The forensic examination of a stretch of the Pike River mine drift, or access tunnel, has not revealed anything of interest to the police criminal investigation, authorities said today.
In a complex and tricky operation, the recovery team is slowly making its way through the mine drift which was re-entered five weeks ago.
The forensic examination of the mine tunnel between 30 metres and 170 metres hasn't revealed anything of interest to the investigation.
1 NEWS' Lisa Davies reported from Greymouth that this is not a huge surprise given the foot traffic through that stretch of tunnel since the explosion in November 2010 which killed 29 men working in the mine.
Pike River Recovery Agency chief operating officer Dinghy Pattinson said it's an area that was traversed daily from when New Zealand Mines Rescue built the 170m seal in 2011, until 2016 when the seal was shifted from 170m to 30m.

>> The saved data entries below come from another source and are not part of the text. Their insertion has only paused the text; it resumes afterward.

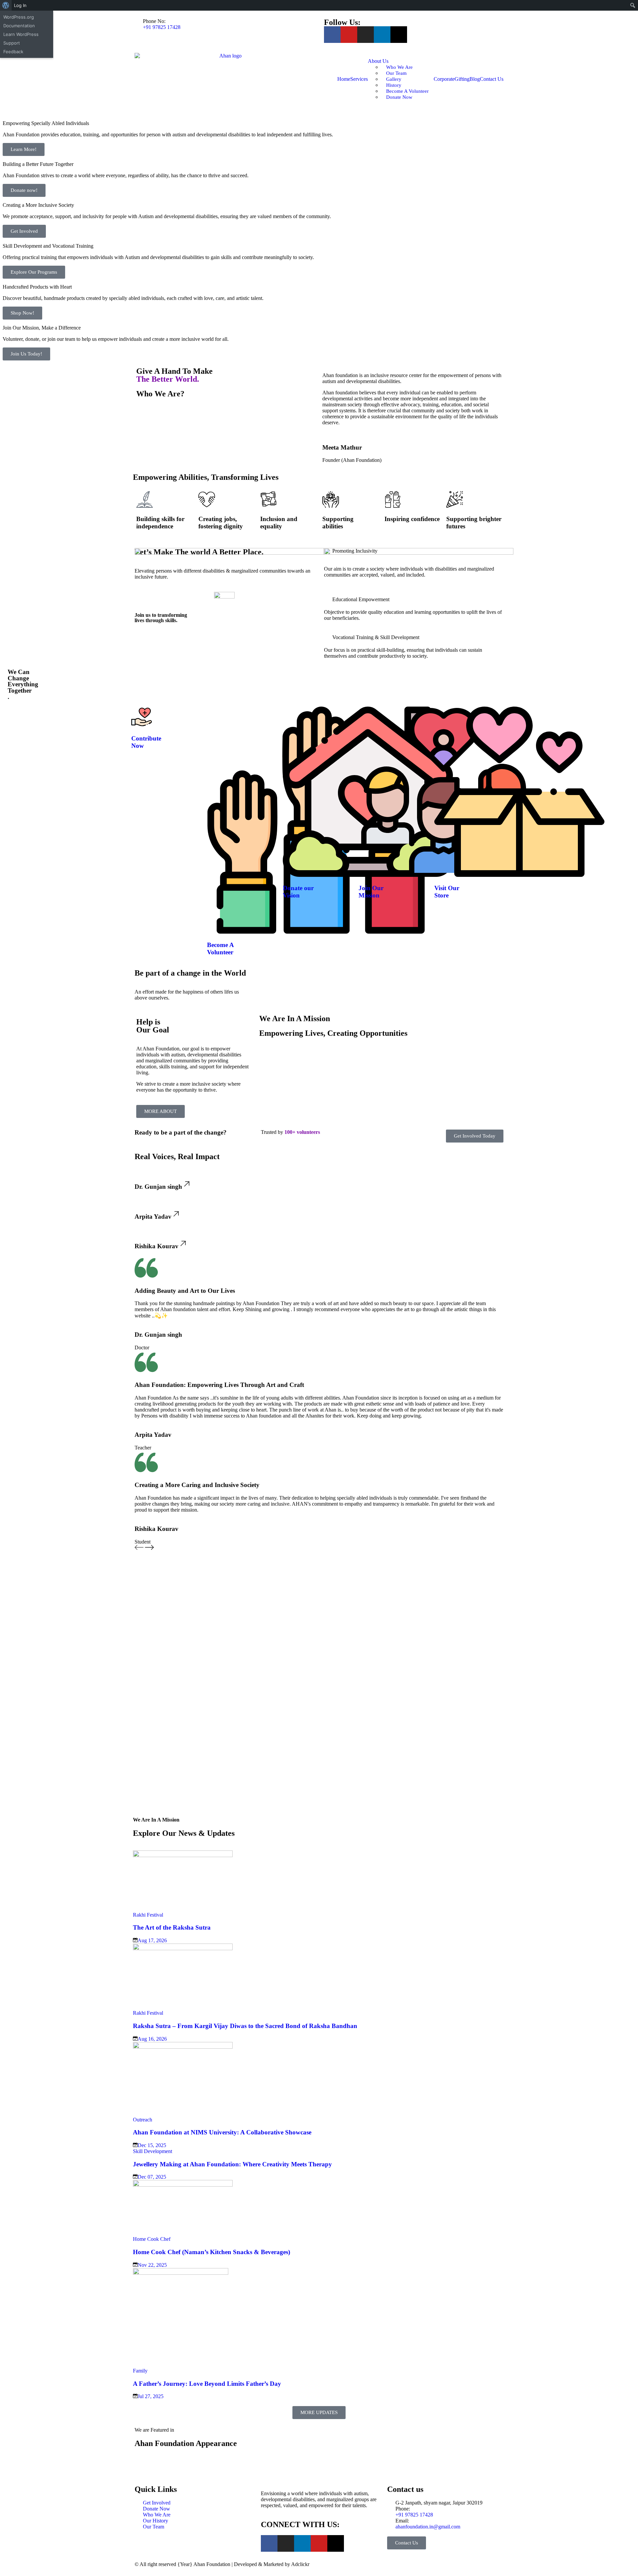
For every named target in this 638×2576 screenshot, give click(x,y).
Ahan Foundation (211, 2564)
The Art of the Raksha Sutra (172, 1927)
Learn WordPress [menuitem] (21, 34)
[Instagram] (365, 34)
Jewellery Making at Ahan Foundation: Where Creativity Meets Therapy (232, 2164)
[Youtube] (349, 34)
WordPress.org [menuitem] (18, 17)
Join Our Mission (371, 891)
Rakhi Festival (148, 1915)
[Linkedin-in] (382, 34)
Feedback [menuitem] (13, 51)
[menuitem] (6, 5)
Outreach (142, 2119)
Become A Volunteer (220, 948)
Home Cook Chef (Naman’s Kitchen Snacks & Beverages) (211, 2251)
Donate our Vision (298, 891)
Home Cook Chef (151, 2239)
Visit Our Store (446, 891)
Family (140, 2370)
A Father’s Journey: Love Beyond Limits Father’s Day (207, 2383)
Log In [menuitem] (20, 5)
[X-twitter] (398, 34)
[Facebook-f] (332, 34)
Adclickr (300, 2564)
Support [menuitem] (11, 43)
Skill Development (152, 2151)
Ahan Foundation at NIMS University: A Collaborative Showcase (222, 2132)
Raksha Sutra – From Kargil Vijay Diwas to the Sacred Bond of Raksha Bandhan (245, 2025)
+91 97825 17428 (161, 27)
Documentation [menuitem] (19, 25)
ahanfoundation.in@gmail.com (427, 2526)
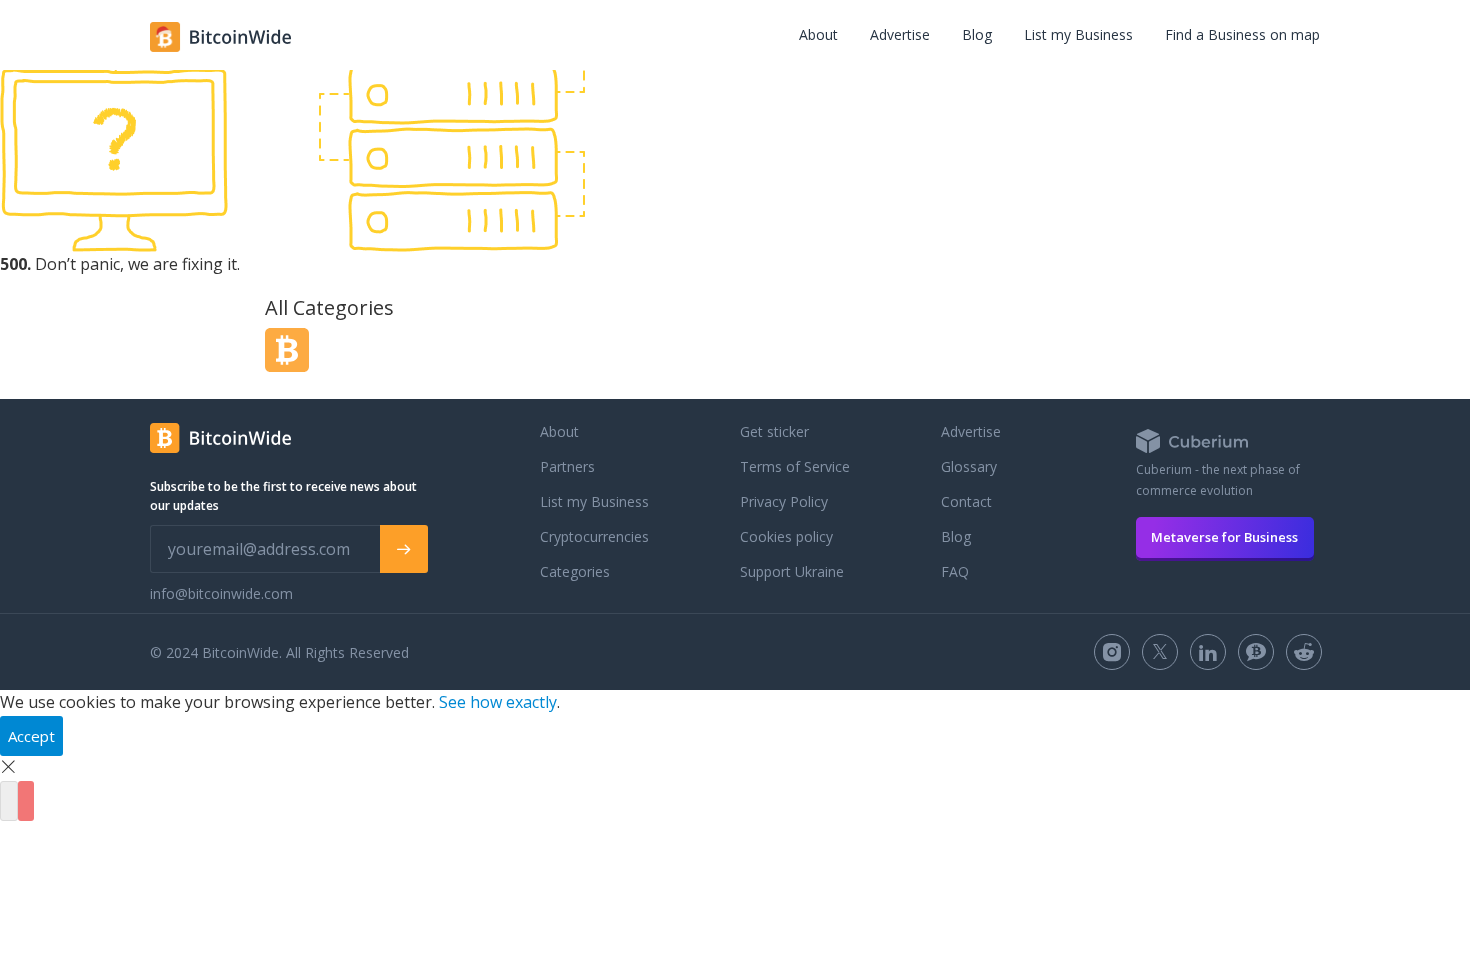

Significant dewatering infrastructure was installed in this area to assist with the volumes of water running down the mine drift, Mr Pattinson said.
"Because of this, there were no expectations that items of interest would be found in this area, and New Zealand Police have confirmed this is the case," he said.
1 NEWS reporter Lisa Davies says the push is on to go beyond 170 metres.
"But it will still be months before they make the 1.8 kilometre trek to get to the electrical workings of the mine that could reveal finally the cause of the fatal blast," she said.